## Instruction
Reproduce each of the following items verbatim, from the first to the last.

Start Given information

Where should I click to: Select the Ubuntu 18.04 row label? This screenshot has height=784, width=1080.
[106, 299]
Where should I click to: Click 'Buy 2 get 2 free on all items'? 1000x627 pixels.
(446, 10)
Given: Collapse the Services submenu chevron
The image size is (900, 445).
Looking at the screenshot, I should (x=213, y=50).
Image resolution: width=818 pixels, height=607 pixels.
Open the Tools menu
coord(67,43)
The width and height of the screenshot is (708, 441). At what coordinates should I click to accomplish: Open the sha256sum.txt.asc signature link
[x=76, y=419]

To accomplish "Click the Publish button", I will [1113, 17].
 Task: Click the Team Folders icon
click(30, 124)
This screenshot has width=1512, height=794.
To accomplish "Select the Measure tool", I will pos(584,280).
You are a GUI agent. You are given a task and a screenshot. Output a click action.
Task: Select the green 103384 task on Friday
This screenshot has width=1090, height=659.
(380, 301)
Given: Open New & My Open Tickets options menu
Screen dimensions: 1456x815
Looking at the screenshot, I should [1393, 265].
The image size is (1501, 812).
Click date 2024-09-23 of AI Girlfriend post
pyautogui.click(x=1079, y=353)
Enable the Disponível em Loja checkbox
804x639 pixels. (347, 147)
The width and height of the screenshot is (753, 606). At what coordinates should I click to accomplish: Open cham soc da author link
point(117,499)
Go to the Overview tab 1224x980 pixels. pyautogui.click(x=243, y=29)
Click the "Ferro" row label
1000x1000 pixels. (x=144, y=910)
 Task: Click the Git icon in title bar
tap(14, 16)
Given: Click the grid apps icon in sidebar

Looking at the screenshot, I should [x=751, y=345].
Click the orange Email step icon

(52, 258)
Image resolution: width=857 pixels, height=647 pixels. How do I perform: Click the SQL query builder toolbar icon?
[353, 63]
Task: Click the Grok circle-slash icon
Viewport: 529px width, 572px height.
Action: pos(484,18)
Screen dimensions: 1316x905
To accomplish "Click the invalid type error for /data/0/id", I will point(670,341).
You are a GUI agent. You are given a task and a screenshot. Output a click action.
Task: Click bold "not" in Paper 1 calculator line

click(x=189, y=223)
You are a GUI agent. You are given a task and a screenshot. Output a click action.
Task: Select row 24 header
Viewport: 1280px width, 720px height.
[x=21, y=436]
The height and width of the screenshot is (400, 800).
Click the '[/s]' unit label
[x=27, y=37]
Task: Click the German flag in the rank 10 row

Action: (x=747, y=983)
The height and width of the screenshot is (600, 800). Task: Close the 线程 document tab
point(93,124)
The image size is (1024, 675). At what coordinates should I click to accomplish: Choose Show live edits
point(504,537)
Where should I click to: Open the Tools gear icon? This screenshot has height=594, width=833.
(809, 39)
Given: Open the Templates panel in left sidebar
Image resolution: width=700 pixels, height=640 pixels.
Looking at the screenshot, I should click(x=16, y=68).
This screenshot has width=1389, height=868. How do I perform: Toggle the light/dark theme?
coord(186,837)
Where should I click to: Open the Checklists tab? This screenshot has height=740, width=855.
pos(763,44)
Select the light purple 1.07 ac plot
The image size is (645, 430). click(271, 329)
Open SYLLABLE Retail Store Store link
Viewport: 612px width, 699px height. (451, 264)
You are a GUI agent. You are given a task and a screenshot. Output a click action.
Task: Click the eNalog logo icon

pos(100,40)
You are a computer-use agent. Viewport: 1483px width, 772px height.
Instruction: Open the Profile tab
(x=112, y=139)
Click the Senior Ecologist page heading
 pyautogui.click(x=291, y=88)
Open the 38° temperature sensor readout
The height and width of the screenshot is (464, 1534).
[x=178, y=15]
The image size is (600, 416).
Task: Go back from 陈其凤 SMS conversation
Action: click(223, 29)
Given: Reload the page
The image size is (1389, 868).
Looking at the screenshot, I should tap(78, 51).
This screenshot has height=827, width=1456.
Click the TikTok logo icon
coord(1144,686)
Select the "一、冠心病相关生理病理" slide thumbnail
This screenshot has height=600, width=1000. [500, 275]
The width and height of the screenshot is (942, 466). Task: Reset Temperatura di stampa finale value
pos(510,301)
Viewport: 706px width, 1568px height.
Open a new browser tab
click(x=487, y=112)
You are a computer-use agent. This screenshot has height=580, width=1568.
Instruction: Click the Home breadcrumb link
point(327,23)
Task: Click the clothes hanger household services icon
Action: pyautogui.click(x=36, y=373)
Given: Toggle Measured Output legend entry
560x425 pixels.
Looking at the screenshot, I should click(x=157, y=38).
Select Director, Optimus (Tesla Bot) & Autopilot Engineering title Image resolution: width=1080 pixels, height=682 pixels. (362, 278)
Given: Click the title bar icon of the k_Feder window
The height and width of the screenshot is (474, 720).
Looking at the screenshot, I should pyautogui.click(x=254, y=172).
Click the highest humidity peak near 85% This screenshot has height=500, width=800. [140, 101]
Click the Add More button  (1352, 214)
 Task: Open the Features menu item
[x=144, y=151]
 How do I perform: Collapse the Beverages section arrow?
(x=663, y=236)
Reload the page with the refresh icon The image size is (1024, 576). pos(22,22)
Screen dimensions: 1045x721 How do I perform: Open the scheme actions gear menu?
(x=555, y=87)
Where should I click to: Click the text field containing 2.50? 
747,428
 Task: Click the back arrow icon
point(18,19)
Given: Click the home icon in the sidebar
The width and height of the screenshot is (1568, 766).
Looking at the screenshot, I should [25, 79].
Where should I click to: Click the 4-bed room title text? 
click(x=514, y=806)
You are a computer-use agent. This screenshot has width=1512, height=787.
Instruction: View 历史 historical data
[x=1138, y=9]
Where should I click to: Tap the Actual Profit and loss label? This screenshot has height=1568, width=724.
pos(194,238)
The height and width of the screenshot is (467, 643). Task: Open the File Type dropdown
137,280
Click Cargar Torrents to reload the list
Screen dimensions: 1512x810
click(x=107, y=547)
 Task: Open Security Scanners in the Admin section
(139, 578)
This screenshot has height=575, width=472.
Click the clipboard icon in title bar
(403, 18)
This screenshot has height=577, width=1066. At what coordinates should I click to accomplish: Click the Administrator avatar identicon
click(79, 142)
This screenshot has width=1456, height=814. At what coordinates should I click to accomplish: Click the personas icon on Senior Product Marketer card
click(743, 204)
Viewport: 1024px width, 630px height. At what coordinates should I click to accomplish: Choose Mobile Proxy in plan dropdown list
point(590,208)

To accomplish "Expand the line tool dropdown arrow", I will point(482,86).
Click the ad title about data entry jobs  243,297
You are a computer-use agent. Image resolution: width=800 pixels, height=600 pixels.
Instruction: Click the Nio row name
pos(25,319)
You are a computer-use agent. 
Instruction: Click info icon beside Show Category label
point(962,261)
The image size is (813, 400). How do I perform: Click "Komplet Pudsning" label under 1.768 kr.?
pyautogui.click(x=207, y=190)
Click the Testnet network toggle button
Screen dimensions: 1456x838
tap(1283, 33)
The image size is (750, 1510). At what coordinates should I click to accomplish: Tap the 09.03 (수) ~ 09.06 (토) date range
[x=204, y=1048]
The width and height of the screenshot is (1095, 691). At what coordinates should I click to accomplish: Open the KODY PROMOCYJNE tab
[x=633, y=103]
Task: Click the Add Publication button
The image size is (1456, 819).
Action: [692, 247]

End Given information

## Exercise answer
Where should I click to: Select the Ubuntu 18.04 row label? This screenshot has height=784, width=1080.
[106, 299]
Where should I click to: Click 'Buy 2 get 2 free on all items'? 1000x627 pixels.
(446, 10)
Given: Collapse the Services submenu chevron
The image size is (900, 445).
Looking at the screenshot, I should (x=213, y=50).
Image resolution: width=818 pixels, height=607 pixels.
Open the Tools menu
coord(67,43)
The width and height of the screenshot is (708, 441). At what coordinates should I click to accomplish: Open the sha256sum.txt.asc signature link
[x=76, y=419]

To accomplish "Click the Publish button", I will [1113, 17].
 Task: Click the Team Folders icon
click(30, 124)
This screenshot has width=1512, height=794.
To accomplish "Select the Measure tool", I will pos(584,280).
You are a GUI agent. You are given a task and a screenshot. Output a click action.
Task: Select the green 103384 task on Friday
This screenshot has width=1090, height=659.
(380, 301)
Given: Open New & My Open Tickets options menu
Screen dimensions: 1456x815
Looking at the screenshot, I should [1393, 265].
The image size is (1501, 812).
Click date 2024-09-23 of AI Girlfriend post
pyautogui.click(x=1079, y=353)
Enable the Disponível em Loja checkbox
804x639 pixels. (347, 147)
The width and height of the screenshot is (753, 606). At what coordinates should I click to accomplish: Open cham soc da author link
point(117,499)
Go to the Overview tab 1224x980 pixels. pyautogui.click(x=243, y=29)
Click the "Ferro" row label
1000x1000 pixels. (x=144, y=910)
 Task: Click the Git icon in title bar
tap(14, 16)
Given: Click the grid apps icon in sidebar

Looking at the screenshot, I should [x=751, y=345].
Click the orange Email step icon

(52, 258)
Image resolution: width=857 pixels, height=647 pixels. How do I perform: Click the SQL query builder toolbar icon?
[353, 63]
Task: Click the Grok circle-slash icon
Viewport: 529px width, 572px height.
Action: pos(484,18)
Screen dimensions: 1316x905
To accomplish "Click the invalid type error for /data/0/id", I will point(670,341).
You are a GUI agent. You are given a task and a screenshot. Output a click action.
Task: Click bold "not" in Paper 1 calculator line

click(x=189, y=223)
You are a GUI agent. You are given a task and a screenshot. Output a click action.
Task: Select row 24 header
Viewport: 1280px width, 720px height.
[x=21, y=436]
The height and width of the screenshot is (400, 800).
Click the '[/s]' unit label
[x=27, y=37]
Task: Click the German flag in the rank 10 row

Action: (x=747, y=983)
The height and width of the screenshot is (600, 800). Task: Close the 线程 document tab
point(93,124)
The image size is (1024, 675). At what coordinates should I click to accomplish: Choose Show live edits
point(504,537)
Where should I click to: Open the Tools gear icon? This screenshot has height=594, width=833.
(809, 39)
Given: Open the Templates panel in left sidebar
Image resolution: width=700 pixels, height=640 pixels.
Looking at the screenshot, I should click(x=16, y=68).
This screenshot has width=1389, height=868. How do I perform: Toggle the light/dark theme?
coord(186,837)
Where should I click to: Open the Checklists tab? This screenshot has height=740, width=855.
pos(763,44)
Select the light purple 1.07 ac plot
The image size is (645, 430). click(271, 329)
Open SYLLABLE Retail Store Store link
Viewport: 612px width, 699px height. (451, 264)
You are a GUI agent. You are given a task and a screenshot. Output a click action.
Task: Click the eNalog logo icon

pos(100,40)
You are a computer-use agent. Viewport: 1483px width, 772px height.
Instruction: Open the Profile tab
(x=112, y=139)
Click the Senior Ecologist page heading
 pyautogui.click(x=291, y=88)
Open the 38° temperature sensor readout
The height and width of the screenshot is (464, 1534).
[x=178, y=15]
The image size is (600, 416).
Task: Go back from 陈其凤 SMS conversation
Action: click(223, 29)
Given: Reload the page
The image size is (1389, 868).
Looking at the screenshot, I should tap(78, 51).
This screenshot has height=827, width=1456.
Click the TikTok logo icon
coord(1144,686)
Select the "一、冠心病相关生理病理" slide thumbnail
This screenshot has height=600, width=1000. [500, 275]
The width and height of the screenshot is (942, 466). Task: Reset Temperatura di stampa finale value
pos(510,301)
Viewport: 706px width, 1568px height.
Open a new browser tab
click(x=487, y=112)
You are a computer-use agent. This screenshot has height=580, width=1568.
Instruction: Click the Home breadcrumb link
point(327,23)
Task: Click the clothes hanger household services icon
Action: pyautogui.click(x=36, y=373)
Given: Toggle Measured Output legend entry
560x425 pixels.
Looking at the screenshot, I should click(x=157, y=38).
Select Director, Optimus (Tesla Bot) & Autopilot Engineering title Image resolution: width=1080 pixels, height=682 pixels. (362, 278)
Given: Click the title bar icon of the k_Feder window
The height and width of the screenshot is (474, 720).
Looking at the screenshot, I should pyautogui.click(x=254, y=172).
Click the highest humidity peak near 85% This screenshot has height=500, width=800. [140, 101]
Click the Add More button  (1352, 214)
 Task: Open the Features menu item
[x=144, y=151]
 How do I perform: Collapse the Beverages section arrow?
(x=663, y=236)
Reload the page with the refresh icon The image size is (1024, 576). pos(22,22)
Screen dimensions: 1045x721 How do I perform: Open the scheme actions gear menu?
(x=555, y=87)
Where should I click to: Click the text field containing 2.50? 
747,428
 Task: Click the back arrow icon
point(18,19)
Given: Click the home icon in the sidebar
The width and height of the screenshot is (1568, 766).
Looking at the screenshot, I should [25, 79].
Where should I click to: Click the 4-bed room title text? 
click(x=514, y=806)
You are a computer-use agent. This screenshot has width=1512, height=787.
Instruction: View 历史 historical data
[x=1138, y=9]
Where should I click to: Tap the Actual Profit and loss label? This screenshot has height=1568, width=724.
pos(194,238)
The height and width of the screenshot is (467, 643). Task: Open the File Type dropdown
137,280
Click Cargar Torrents to reload the list
Screen dimensions: 1512x810
click(x=107, y=547)
 Task: Open Security Scanners in the Admin section
(139, 578)
This screenshot has height=575, width=472.
Click the clipboard icon in title bar
(403, 18)
This screenshot has height=577, width=1066. At what coordinates should I click to accomplish: Click the Administrator avatar identicon
click(79, 142)
This screenshot has width=1456, height=814. At what coordinates should I click to accomplish: Click the personas icon on Senior Product Marketer card
click(743, 204)
Viewport: 1024px width, 630px height. At what coordinates should I click to accomplish: Choose Mobile Proxy in plan dropdown list
point(590,208)

To accomplish "Expand the line tool dropdown arrow", I will point(482,86).
Click the ad title about data entry jobs  243,297
You are a computer-use agent. Image resolution: width=800 pixels, height=600 pixels.
Instruction: Click the Nio row name
pos(25,319)
You are a computer-use agent. 
Instruction: Click info icon beside Show Category label
point(962,261)
The image size is (813, 400). How do I perform: Click "Komplet Pudsning" label under 1.768 kr.?
pyautogui.click(x=207, y=190)
Click the Testnet network toggle button
Screen dimensions: 1456x838
tap(1283, 33)
The image size is (750, 1510). At what coordinates should I click to accomplish: Tap the 09.03 (수) ~ 09.06 (토) date range
[x=204, y=1048]
The width and height of the screenshot is (1095, 691). At what coordinates should I click to accomplish: Open the KODY PROMOCYJNE tab
[x=633, y=103]
Task: Click the Add Publication button
The image size is (1456, 819).
Action: [692, 247]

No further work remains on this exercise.